Hay estimaciones que sostienen que más de la mitad de los antibióticos utilizados en el mundo son administrados a los animales, para estimular su crecimiento libres de infecciones. Eso le da a las bacterias, que tienen memoria, la posibilidad de crear resistencia a ellos, cosa que es fácilmente verificable y ocurre desde la creación de la penicilina.
Las investigaciones actuales sostienen que hay, o puede haber, componentes bacterianos en enfermedades y trastornos de todo tipo: enfermedades cardíacas, asma, artritis, cáncer, hasta en la obesidad (sí, así como se lee). Es lo que hay.

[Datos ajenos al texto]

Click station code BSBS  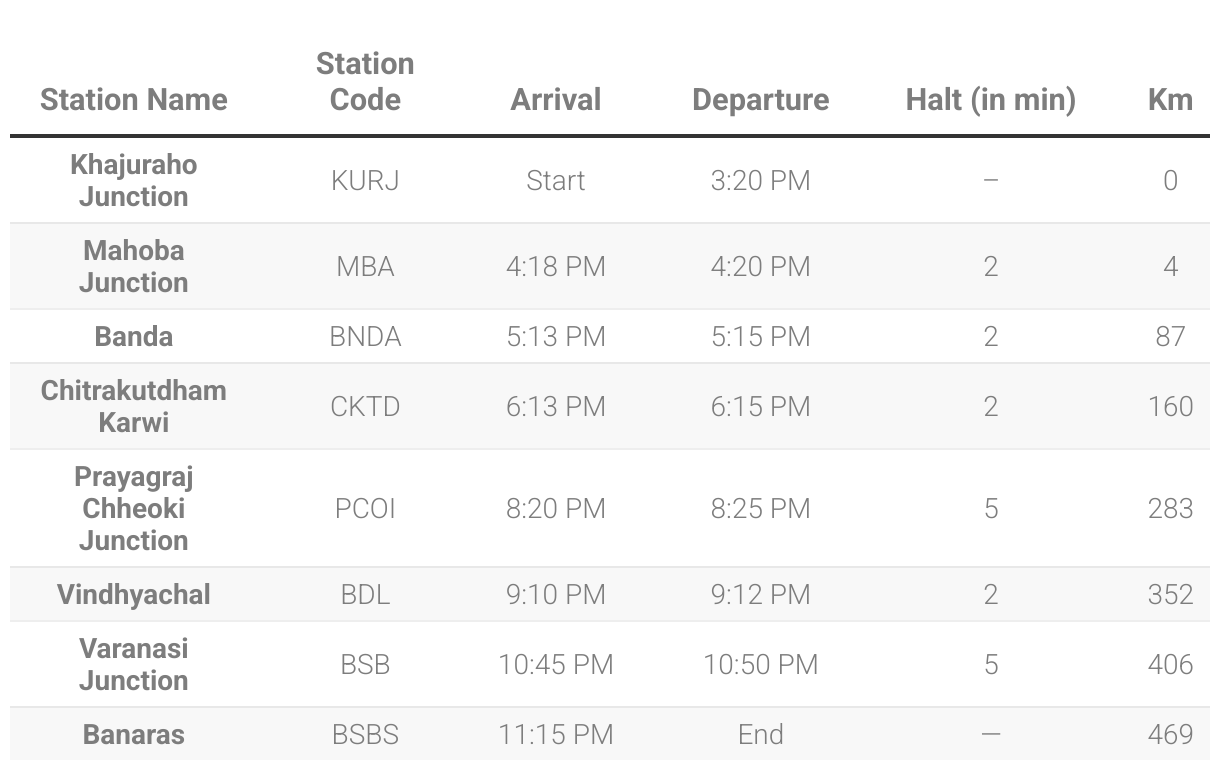(x=365, y=735)
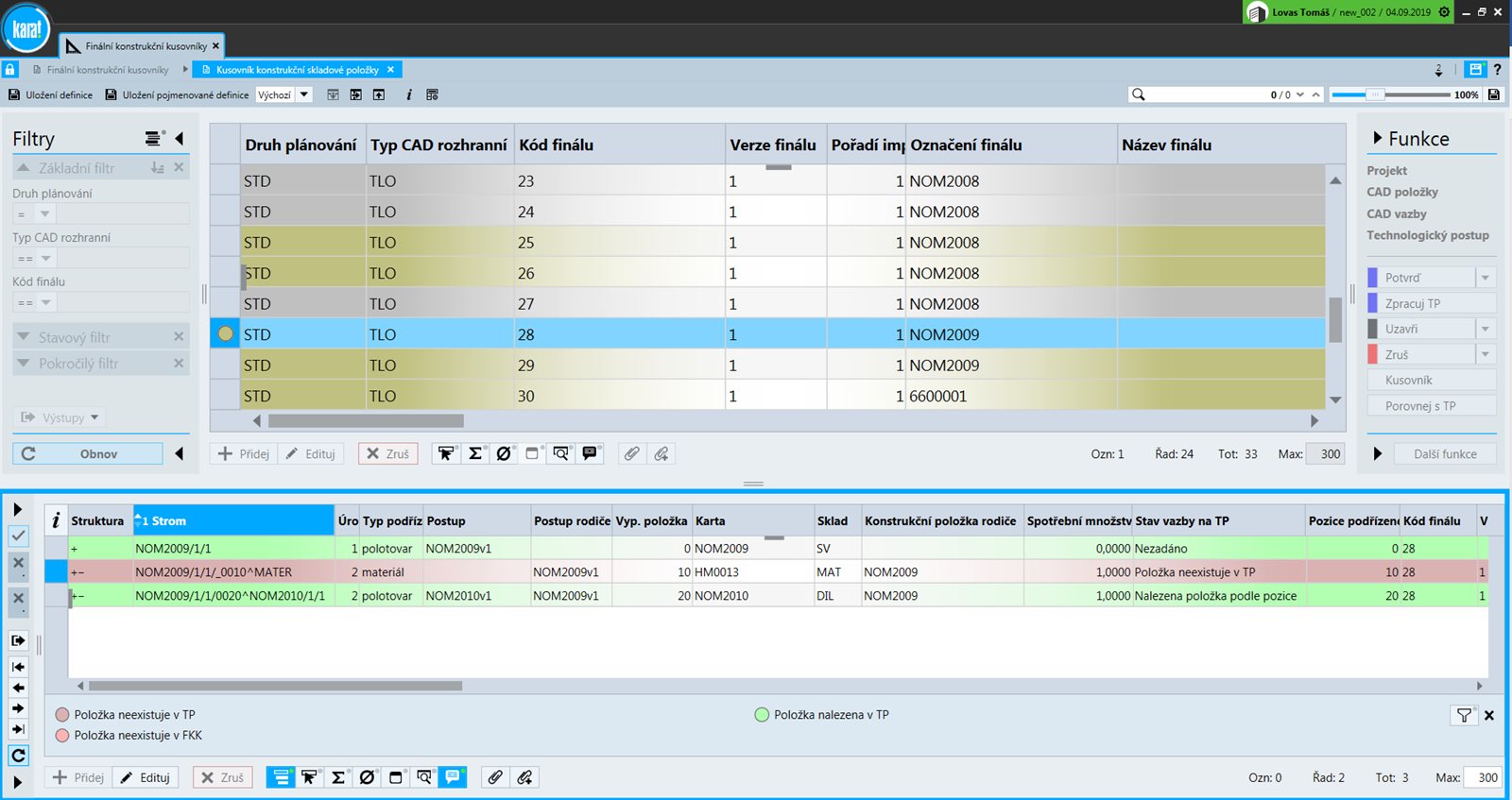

Quizá sea un pequeño alivio saber que las bacterias todavía pueden ser combatidas y vencidas por antibióticos cada vez más complejos y que también pueden ser infectadas por otros microbios: los bacteriófagos, que no son más que un tipo especial de virus. Pero esa es otra historia: los virus también tienen lo suyo, como bien sabemos.